Oslo: In a star-studded ceremony
in Oslo, the US President
Barack Obama
accepted the Nobel Peace Prize for 2009
for his endeavors in establishing peace in the world. The ceremony
started with a conclave of cars that stopped at the auditorium and
the huge limousine stopped just right at the red carpet and the
illustrious recipient and the other dignitaries came forward and
entered the hall amidst a gushing welcome.
It was well
attended by dignitaries from around the world. It also included an
eclectic variety of people from the actor Will Smith with his family
to Sir Richard Branson.
Obama's
elevation to a pantheon of winners alongside the likes of Nelson
Mandela, Mother Teresa and Martin Luther King before he has even
spent a year in office has sparked international criticism.
Obama
said he received the award with "great humility" and acknowledged
the "controversy" saying that next to "some of the giants of history
who have received this prize my accomplishments are slight".
He paid tribute to
anti-government demonstrators in Iran, Myanamar and Zimbabwe and
said the United States would always stand on the side of those who
sought freedom.
"We will bear
witness to the quiet dignity of reformers like Aung Sang Suu Kyi; to
the bravery of Zimbabweans who cast their ballots in the face of
beatings; to the hundreds of thousands who have marched silently
through the streets of Iran," Obama said.
"It is telling
that the leaders of these governments fear the aspirations of their
own people more than the power of any other nation.
"And it is the
responsibility of all free people and free nations to make clear to
these movements that hope and history are on their side."
Responding to the
international controversy over the award, the chairman of the
Norwegian Nobel Committee, Thorbjoern Jagland, told the prize
ceremony however that "history can tell us a great deal about lost
opportunities."
"It is now, today,
that we have the opportunity to support President Obama's ideas.

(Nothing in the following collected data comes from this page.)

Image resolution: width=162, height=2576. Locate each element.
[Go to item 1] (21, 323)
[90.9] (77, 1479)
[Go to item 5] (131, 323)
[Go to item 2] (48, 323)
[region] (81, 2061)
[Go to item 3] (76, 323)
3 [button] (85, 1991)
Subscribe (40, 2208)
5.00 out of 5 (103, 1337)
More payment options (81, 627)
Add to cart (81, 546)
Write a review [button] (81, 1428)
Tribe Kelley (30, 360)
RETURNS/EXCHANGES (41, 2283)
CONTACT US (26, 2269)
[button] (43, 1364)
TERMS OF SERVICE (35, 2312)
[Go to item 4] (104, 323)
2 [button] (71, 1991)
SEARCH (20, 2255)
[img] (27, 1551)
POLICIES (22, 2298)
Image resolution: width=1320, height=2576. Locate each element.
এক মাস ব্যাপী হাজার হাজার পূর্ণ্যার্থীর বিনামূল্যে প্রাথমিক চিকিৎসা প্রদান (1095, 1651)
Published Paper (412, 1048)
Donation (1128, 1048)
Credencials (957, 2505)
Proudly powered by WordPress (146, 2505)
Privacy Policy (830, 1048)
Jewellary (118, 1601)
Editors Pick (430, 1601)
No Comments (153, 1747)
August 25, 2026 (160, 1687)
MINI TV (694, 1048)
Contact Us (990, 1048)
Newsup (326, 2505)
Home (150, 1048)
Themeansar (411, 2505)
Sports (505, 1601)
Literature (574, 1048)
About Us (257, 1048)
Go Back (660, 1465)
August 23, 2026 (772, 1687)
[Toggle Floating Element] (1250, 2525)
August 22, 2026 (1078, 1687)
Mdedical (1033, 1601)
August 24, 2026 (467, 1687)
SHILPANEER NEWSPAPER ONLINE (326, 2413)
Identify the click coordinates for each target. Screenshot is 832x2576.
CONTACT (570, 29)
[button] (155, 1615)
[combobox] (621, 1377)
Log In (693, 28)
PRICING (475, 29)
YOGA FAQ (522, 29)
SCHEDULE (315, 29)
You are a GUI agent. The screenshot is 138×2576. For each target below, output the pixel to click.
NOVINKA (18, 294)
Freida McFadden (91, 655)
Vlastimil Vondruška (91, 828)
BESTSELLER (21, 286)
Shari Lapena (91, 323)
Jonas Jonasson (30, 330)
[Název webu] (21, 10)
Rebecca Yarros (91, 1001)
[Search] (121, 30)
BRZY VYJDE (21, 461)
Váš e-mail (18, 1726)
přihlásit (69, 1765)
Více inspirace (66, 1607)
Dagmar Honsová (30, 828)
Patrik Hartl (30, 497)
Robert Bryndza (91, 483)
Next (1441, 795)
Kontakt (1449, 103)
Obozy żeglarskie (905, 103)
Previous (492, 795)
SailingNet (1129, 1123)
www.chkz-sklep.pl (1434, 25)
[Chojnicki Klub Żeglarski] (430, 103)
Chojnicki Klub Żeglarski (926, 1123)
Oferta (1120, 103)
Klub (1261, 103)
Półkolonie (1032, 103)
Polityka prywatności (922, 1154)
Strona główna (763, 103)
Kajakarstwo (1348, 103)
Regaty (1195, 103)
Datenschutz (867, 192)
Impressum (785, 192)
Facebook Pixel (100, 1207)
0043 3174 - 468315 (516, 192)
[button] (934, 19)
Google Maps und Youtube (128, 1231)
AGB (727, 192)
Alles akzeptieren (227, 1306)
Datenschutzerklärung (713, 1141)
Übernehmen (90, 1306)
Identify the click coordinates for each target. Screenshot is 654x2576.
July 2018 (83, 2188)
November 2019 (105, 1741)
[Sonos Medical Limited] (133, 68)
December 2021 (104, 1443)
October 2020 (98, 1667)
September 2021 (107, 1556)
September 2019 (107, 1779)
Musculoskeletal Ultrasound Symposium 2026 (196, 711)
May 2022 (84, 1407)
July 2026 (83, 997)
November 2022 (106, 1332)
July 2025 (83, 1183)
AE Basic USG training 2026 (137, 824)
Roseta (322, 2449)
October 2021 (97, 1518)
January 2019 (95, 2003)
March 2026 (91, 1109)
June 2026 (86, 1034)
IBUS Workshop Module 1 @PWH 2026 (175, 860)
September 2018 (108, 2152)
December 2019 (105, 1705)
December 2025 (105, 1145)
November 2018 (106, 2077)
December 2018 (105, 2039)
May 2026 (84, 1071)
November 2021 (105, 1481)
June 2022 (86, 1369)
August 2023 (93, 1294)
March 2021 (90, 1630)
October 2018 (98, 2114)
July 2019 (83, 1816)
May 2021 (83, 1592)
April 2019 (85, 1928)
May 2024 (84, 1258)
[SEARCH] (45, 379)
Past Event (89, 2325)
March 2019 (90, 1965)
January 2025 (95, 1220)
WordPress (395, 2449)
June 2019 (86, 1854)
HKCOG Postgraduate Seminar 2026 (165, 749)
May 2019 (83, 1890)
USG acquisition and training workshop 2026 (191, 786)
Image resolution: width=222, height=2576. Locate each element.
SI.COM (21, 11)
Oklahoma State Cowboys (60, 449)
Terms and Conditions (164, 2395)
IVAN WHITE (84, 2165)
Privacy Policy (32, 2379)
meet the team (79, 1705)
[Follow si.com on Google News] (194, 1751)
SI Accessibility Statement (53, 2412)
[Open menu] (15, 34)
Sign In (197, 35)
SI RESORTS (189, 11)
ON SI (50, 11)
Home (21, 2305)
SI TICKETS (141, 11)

This year's prize is indeed a call to action for all of us."
Obama
is only the third sitting president to win the prize and he has been
closely questioned about his credentials in Oslo, particularly after
his decision to send 30,000 extra troops to Afghanistan.
He has admitted
the timing of the award is an awkward coincidence.
Before the
ceremony, he said: "I have no doubt there are others who may be more
deserving."
But he told a
press conference he would use the prize to bolster his
pro-engagement foreign policy, and to work for lasting world peace.
"The goal is not
to win a popularity contest or to get an award, even one as
prestigious as the Nobel peace prize. The goal has been to advance
America's interests," he said.
"If I am
successful in those tasks, then hopefully some of the criticism will
subside, but that is not really my concern.
"If I am not
successful, then all the praise and the awards in the world won't
disguise that fact."
The Nobel
committee praised Obama for nurturing a new era of engagement and
multilateralism in US foreign policy when it made its shock
announcement in October.
Obama's
first stop after landing in Oslo at dawn was to sign the guest book
at the Norwegian Nobel Institute.
He marveled at how
the award of the 1964 Nobel peace prize had galvanized the civil
rights fight of Martin Luther King, who he has said helped pave the
way for him to become the first African American president.
Obama
lavishly praised Norway's hospitality amid disappointment in Oslo at
his decision to cut short his stay, even leaving before an official
dinner on Thursday night.
Disappointment in
Norway was mirrored in the United States, where the US leader's once
huge popularity has started to fray and isolationist sentiment is on
the rise.
Several Norwegian
peace and anti-nuclear organisations held demonstrations outside the
award ceremony against a president who took office on a wave of
euphoria but who critics say has fallen short of forging promised
change.
Outside the Nobel
committee offices, protestors held up a banner reading "Obama you
won the prize, now earn it."
An InFact
institute poll published Wednesday in the Verdens Gang daily showed
just 35.9 percent of Norwegians thought Obama deserved the prize,
down from 42.7 percent in October.
Nearly as many,
33.5 percent, believe the 44th US president is unworthy of the award
that has been handed out for over a century.
In the United
States, a Quinnipiac University survey of 2,313 registered voters
published Tuesday showed that by a wide margin of 66-26 percent,
Americans think Obama does not deserve the Nobel Peace Prize.
The medicine,
physics, chemistry, economics and literature Nobel laureates will
receive their awards at a ceremony in Stockholm on Thursday.